Lei ha accennato alle fake news “involontarie”. Non crede che l’informazione professionale possa rappresentare un valore aggiunto rispetto al flusso incontrollato di notizie non vagliate che viaggiano sui social?
Più che un valore aggiunto direi che l’informazione professionale sia fondamentale. E’ necessario però che chi comunica conosca l’oggetto di cui parla ma anche il soggetto a cui si rivolge e il suo contesto. Quando parlo di “involontarie” mi riferisco a quella comunicazione che, seppur formalmente corretta, viene recepita in modo distorto. L’informazione non è costituita solo da fatti che quindi devono essere verificati prima di essere diffusi. L’informazione è anche significato e a quest’ultimo siamo meno allenati. E’ sotto gli occhi di tutti ad esempio come narrazioni sensazionalistiche o scandalistiche risultino per molta gente più interessanti di notizie ben spiegate. Mediare tra il background socio culturale del lettore e quello del giornalista professionista diviene a mio parere uno dei compiti più importanti per promuovere una sana informazione.
Al termine del suo intervento lei ha accennato al rischio di prolungate manipolazioni delle coscienze dovute alla proroga dell’emergenza. Quali rischi vede in uno scenario del genere?
Questo è un dato nella biologia evolutiva, un’evidenza negli studi dei sistemi complessi, dell’esperienza storica e quotidiana, direi che quindi ormai appartiene quasi al senso comune. Una popolazione sana e fiorente è ricca di differenze che alimentano la dinamica del sistema comunitario oltre a garantirne la resilienza in periodi di stress o crisi. Per contro situazioni di stress riducono l’eterogeneità delle soluzioni, concentrando l’attenzione su poche azioni di sopravvivenza. Si alimenta così un senso di precarietà e di paura che tipicamente riduce lo spazio di azione creativo e libero. Situazioni di emergenza inoltre richiedono una verticalizzazione del controllo dove uno o pochi indicano cosa fare e gli altri seguono allineandosi. Ecco quindi come uno stato prolungato di emergenza possa condurre ad “irrigidimenti” del sistema e alla perdita di questi “gradi di libertà” che in natura garantiscono ai sistemi le capacità di evolversi ed adattarsi. Individui inseriti in sistemi rigidi inevitabilmente cambiano il proprio modo di comportarsi, inevitabilmente rischiano di subire più facilmente manipolazioni.

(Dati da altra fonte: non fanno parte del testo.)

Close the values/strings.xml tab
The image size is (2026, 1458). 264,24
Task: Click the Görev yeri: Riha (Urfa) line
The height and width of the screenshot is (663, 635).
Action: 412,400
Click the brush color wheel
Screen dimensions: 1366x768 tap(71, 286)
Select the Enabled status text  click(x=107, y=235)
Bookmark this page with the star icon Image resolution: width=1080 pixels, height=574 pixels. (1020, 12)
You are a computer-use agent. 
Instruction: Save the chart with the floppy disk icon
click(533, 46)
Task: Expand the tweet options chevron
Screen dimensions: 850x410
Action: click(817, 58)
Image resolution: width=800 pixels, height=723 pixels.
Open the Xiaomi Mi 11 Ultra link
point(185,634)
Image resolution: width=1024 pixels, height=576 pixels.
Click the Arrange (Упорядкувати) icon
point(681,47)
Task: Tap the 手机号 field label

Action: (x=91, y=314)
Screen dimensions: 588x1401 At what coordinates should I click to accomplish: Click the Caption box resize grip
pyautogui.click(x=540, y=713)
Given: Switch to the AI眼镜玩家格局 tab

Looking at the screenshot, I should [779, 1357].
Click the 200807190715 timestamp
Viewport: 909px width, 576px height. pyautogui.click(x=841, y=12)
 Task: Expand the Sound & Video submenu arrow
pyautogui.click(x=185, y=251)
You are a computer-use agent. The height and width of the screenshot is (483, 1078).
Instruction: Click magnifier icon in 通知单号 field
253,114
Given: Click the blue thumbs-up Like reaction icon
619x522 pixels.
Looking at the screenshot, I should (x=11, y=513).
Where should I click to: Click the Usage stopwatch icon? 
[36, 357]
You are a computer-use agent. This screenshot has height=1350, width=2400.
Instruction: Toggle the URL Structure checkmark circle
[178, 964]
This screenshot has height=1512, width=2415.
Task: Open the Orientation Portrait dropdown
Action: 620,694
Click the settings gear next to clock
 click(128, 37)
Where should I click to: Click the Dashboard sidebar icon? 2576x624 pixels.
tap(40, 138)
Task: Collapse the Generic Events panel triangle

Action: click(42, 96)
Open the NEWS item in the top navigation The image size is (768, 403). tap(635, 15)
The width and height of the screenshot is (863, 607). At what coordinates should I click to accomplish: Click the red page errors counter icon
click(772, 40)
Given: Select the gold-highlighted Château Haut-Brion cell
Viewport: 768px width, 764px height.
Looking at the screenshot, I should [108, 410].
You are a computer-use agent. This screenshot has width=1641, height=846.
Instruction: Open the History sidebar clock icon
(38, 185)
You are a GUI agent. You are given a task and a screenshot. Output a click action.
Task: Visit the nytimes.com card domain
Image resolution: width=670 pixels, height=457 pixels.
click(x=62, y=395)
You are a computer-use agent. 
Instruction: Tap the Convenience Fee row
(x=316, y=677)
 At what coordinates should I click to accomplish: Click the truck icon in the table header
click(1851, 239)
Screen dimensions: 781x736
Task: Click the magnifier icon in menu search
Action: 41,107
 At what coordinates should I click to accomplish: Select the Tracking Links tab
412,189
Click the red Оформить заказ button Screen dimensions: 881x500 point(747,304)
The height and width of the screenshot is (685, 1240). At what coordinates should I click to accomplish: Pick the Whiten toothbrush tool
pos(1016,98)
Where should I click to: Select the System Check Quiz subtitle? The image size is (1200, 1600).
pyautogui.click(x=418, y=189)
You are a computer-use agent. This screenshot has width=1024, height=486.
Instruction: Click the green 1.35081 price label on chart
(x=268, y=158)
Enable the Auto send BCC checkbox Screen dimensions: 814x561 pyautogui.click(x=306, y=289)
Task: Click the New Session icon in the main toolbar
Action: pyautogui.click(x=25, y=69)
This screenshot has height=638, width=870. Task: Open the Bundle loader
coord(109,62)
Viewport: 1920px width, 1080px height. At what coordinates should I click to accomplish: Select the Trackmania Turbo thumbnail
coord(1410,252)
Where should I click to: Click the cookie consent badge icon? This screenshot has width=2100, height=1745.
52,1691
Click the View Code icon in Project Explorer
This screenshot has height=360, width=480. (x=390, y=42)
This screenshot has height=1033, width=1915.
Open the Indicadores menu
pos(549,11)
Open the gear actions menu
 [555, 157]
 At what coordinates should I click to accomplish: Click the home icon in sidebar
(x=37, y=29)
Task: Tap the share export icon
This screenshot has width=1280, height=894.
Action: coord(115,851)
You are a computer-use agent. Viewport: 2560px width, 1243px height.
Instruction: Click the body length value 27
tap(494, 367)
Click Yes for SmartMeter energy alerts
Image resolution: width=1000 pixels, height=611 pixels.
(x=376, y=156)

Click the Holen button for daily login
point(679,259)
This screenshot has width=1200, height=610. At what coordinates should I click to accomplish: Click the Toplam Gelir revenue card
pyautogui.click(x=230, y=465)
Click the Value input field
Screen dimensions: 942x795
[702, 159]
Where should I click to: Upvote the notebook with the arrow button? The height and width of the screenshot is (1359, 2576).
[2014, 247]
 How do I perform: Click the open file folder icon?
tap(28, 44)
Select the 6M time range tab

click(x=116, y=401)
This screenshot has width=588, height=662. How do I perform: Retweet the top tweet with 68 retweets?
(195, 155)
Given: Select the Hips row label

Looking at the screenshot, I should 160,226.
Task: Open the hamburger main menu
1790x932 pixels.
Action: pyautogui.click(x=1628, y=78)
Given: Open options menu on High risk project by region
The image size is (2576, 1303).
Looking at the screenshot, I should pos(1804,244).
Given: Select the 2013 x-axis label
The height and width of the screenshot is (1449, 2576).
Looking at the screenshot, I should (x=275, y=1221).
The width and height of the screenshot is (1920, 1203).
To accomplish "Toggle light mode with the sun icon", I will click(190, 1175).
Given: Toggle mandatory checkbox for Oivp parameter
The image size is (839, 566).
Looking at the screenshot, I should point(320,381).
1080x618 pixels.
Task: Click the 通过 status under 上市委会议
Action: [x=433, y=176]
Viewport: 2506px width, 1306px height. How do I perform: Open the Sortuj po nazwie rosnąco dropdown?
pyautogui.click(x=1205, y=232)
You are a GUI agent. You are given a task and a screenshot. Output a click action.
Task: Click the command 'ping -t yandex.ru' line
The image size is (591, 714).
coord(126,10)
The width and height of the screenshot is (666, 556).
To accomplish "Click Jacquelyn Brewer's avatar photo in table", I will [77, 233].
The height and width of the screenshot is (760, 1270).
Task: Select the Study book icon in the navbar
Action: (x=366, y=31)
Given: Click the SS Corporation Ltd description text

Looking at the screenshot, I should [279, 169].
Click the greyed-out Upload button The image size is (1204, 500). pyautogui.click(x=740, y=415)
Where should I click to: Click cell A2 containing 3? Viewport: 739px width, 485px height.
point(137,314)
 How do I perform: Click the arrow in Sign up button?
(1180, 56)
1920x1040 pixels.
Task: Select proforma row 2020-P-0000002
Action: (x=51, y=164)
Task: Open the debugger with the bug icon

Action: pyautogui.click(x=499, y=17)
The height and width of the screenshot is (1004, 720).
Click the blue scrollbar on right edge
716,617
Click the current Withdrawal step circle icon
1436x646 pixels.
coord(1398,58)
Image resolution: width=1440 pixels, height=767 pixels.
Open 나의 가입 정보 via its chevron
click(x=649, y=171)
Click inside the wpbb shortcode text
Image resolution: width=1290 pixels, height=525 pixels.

Quale sarà l’impatto dell’intelligenza artificiale sulla vita quotidiana delle persone?
Non credo che una risposta univoca sia possibile. Di solito preferisco capovolgere la domanda e interrogarmi su cosa significa essere umani oggi e a mio avviso la parola chiave è relazione. Trovo più feconda una riflessione su cosa significhi interagire con il mondo umana-mente e artificial-mente. Che differenza c’è tra una relazione umana ed una artificiale? Ecco allora quanto diventa importante educare i giovani alla relazione, all’apertura vera agli altri e al mondo. Senza la consapevolezza di questo valore sarà difficile non farsi “guidare” dalle macchine. Al contrario, ed è qui la grande opportunità, l’intelligenza artificiale ci potrà fornire i mezzi per coltivare relazioni più profonde e pervasive tra di noi. Relazioni più feconde che ci porteranno a prendere maggior consapevolezza di quel “noi” che è l’umanità.